TASK BRIEF
Could you copy out, word for word, the records from the line containing "The height and" down to the line containing "will [x=356, y=129].", both lines included?

MATERIAL

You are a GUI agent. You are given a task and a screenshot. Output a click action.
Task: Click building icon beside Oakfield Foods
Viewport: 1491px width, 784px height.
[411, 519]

* * *

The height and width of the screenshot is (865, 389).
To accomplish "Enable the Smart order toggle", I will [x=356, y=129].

OUTPUT OF THE EXERCISE
The height and width of the screenshot is (865, 389).
To accomplish "Enable the Smart order toggle", I will [x=356, y=129].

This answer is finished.